Repeat the data that follows exactly, starting at the line with "This screenshot has height=441, width=518." and ending at the line with "Task: Expand the Certificate section chevron", and leave out every picture.

Available records:

----

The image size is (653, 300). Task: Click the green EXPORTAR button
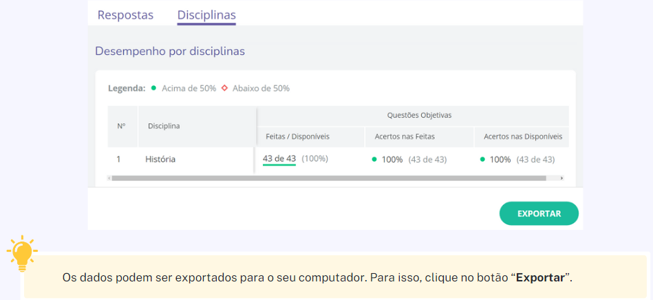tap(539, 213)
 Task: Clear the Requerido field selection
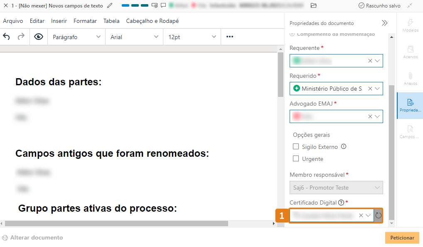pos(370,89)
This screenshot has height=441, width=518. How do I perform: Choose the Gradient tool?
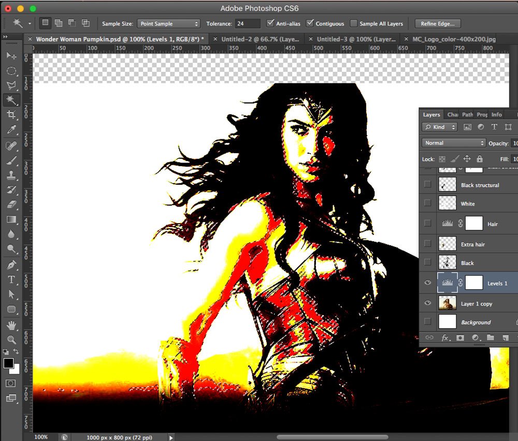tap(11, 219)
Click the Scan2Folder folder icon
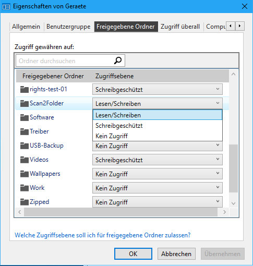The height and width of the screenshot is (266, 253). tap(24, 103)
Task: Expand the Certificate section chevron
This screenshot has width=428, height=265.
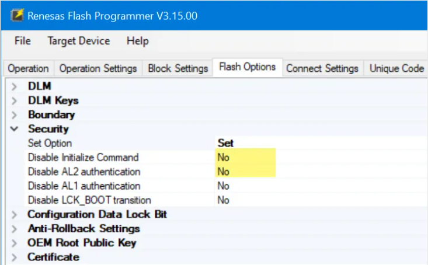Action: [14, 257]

----

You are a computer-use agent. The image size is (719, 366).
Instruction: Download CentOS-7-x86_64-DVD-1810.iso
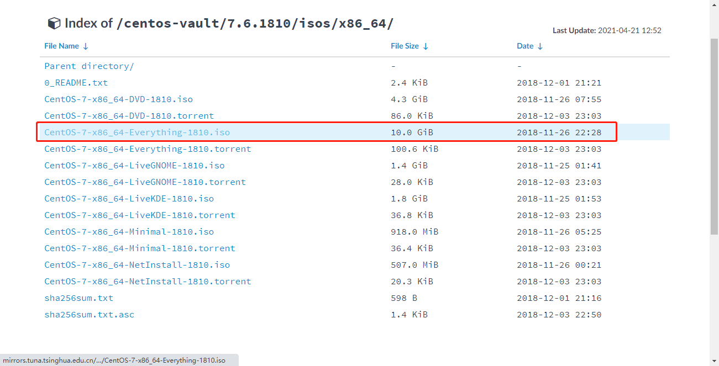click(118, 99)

----

Solved exercise:
This screenshot has height=441, width=518. How do I perform: Choose the Gradient tool?
tap(11, 219)
Click the Scan2Folder folder icon
The height and width of the screenshot is (266, 253). tap(24, 103)
Task: Expand the Certificate section chevron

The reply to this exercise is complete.